Task directions: Extract each line of the records below that contains the word "click".

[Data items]
▬▬▬

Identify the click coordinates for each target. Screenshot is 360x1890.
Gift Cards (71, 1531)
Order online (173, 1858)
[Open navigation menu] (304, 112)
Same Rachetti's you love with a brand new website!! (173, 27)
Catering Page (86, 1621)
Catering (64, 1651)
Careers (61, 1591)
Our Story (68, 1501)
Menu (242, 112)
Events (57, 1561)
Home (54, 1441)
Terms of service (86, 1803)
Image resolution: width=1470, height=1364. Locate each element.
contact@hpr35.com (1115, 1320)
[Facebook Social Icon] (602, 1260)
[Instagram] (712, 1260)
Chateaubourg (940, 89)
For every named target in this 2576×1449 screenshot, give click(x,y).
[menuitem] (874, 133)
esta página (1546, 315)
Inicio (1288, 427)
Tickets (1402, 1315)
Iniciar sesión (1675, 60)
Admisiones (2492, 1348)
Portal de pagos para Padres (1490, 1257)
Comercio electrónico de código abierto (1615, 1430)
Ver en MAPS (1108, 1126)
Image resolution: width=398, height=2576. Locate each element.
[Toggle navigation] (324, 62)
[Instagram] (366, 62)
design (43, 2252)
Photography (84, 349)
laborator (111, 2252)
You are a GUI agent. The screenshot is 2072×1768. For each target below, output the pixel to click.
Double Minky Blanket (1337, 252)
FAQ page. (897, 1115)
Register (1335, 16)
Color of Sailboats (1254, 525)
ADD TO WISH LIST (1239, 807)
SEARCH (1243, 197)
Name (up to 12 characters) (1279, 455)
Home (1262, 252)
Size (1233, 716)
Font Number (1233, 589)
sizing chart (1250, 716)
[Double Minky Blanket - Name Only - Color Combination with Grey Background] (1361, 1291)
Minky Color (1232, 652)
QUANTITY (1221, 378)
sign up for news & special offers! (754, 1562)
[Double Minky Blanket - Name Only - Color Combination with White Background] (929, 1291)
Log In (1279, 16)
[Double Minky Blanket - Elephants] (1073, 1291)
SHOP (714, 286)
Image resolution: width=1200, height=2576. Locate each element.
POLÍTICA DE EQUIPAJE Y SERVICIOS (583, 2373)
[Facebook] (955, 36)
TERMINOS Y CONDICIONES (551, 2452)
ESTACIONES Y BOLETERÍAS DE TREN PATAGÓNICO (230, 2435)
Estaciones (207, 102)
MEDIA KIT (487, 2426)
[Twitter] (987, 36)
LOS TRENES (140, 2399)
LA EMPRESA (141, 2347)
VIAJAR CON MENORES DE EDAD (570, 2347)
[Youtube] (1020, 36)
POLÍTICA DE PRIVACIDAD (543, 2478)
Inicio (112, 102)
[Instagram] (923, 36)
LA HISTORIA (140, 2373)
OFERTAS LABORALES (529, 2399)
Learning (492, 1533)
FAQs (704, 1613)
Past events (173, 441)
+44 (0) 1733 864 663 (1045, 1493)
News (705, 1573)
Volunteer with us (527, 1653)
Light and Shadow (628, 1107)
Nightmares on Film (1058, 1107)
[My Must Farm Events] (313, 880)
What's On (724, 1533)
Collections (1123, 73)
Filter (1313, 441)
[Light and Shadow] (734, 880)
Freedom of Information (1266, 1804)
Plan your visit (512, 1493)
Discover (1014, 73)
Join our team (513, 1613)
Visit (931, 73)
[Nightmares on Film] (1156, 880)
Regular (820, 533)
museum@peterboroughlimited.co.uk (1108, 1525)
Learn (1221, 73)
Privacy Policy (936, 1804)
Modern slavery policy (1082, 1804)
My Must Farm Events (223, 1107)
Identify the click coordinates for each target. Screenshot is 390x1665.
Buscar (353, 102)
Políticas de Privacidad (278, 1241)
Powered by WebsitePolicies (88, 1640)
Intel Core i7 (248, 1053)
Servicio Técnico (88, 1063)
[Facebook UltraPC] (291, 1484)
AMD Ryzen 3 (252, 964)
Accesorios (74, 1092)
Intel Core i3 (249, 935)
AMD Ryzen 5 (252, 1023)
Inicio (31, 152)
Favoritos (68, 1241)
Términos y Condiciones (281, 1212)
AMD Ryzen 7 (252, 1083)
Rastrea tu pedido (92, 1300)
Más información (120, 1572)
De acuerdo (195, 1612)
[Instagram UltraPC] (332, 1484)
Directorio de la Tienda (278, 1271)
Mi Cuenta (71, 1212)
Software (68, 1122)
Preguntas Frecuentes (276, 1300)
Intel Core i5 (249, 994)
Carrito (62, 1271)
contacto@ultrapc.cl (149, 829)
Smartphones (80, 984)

▬▬▬

Expected output:
Identify the click coordinates for each target. Screenshot is 360x1890.
For every named target in this 2576×1449 screenshot, give click(x,y).
You are a GUI agent. The screenshot is 2072×1768. For each target below, output the pixel to click.
Identify the click coordinates for each target. Screenshot is 390x1665.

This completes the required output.